Interview de Mercedes Erra, Présidente Exécutive d’Euro RSCG Monde, Présidente d’Euro RSCG France, Fondatrice de BETC Euro RSCG, première agence française de publicité et Directrice Générale d’Havas. Elle est également Présidente d’Honneur de l’Association HEC et Vice Présidente de l’Association des Agences Conseils en Communication. En Janvier 2008, BETC Euro RSCG, l’agence qu’elle a cofondée, a été nommée « Agence Française la Plus Créative » par le magazine CB News, titre obtenu 11 fois en 13 ans. L’agence a été également nommée « Meilleure Agence Européenne » par le journal américain « Ad Age Global » en 2002.
Pensez-vous qu’il y ait une corrélation entre l’engagement des salariés et les performances de l’entreprise ?
Oui tout à fait ! L’entreprise demeure avant tout un ensemble de personnes. Dans le cas de mon entreprise, qui est une société de service type, les performances sont par excellence liées à l’engagement des salariés. Cela s’applique également dans les entreprises industrielles : il vaut toujours mieux rendre les salariés heureux.

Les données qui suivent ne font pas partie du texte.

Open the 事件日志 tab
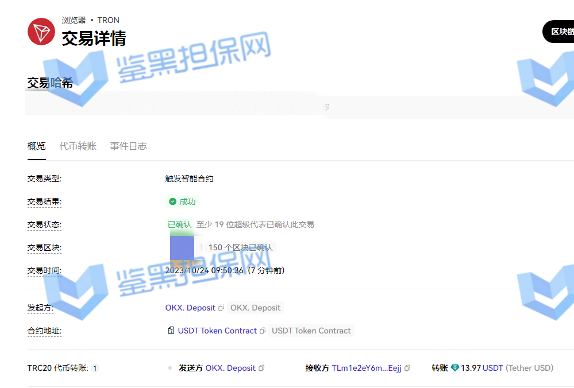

Outre la motivation classique par le salaire, existe-t’il d’autres moyens de motiver les salariés ?
Je pense qu’il faut arrêter de penser que la motivation ne se résume qu’à une histoire d’argent ! On peut avoir un haut salaire et ne pas être motivé. Les études montrent que les salariés sont aussi sensibles à l’attention qu’on leur porte qu’à l’argent.
Ils attendent d’être reconnus et, pour cela, il faut mettre en place des systèmes d’évaluation, d’évolution et ne pas oublier la clarté de l’objectif, le « sens » de l’entreprise. En effet, s’ils sont fiers de leur entreprise, de ses valeurs morales, les salariés seront plus performants. Le fondamental à respecter dans le management, c’est mettre l’humain et ses valeurs au centre des entreprises.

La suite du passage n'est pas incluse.